I am using the very basic linear classifier provided by scikit class Perceptron:
clf = linear_model.Perceptron(n_iter=12)
clf.fit(X,Y)
I have a X array where the rows are instances and the columns are binary features. I have an Y array with my classes. My data has three classes. I have two questions: 1)The perceptron algorithm requires a bias term. How is the scikit perceptron handling the bias? Should I add an "bias column" (all ones) to my input X data? Or does the scikit perceptron function adds automatically an bias to the X array (input) with features? Or is it handling the bias separatly? 2)How can find the training error for my perceptron?
1) the bias will be dealt with automatically. If you're unsure, try training with 2 versions of your data...your original data and a scaled version (standard scaler in sklearn).
2)
clf = linear_model.Perceptron(n_iter=12)
clf.fit(X, Y)
training_results = clf.predict(X)
training_error = 1 - metrics.accuracy_score(training_results, Y) #or pick your metric from metrics module.
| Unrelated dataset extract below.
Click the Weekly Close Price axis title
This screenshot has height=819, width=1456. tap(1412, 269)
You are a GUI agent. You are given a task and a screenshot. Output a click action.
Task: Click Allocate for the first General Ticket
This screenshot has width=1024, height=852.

As you can see, if you calculate the error when predicting with the data you trained with, this gives the training error. "Test error" is when you predict on data that your model has not "seen" yet. I subtracted from 1 because accuracy gives the percent of successful matches (a measure of success) whereas training error is a measure of error. There are many types of error...accuracy is just one.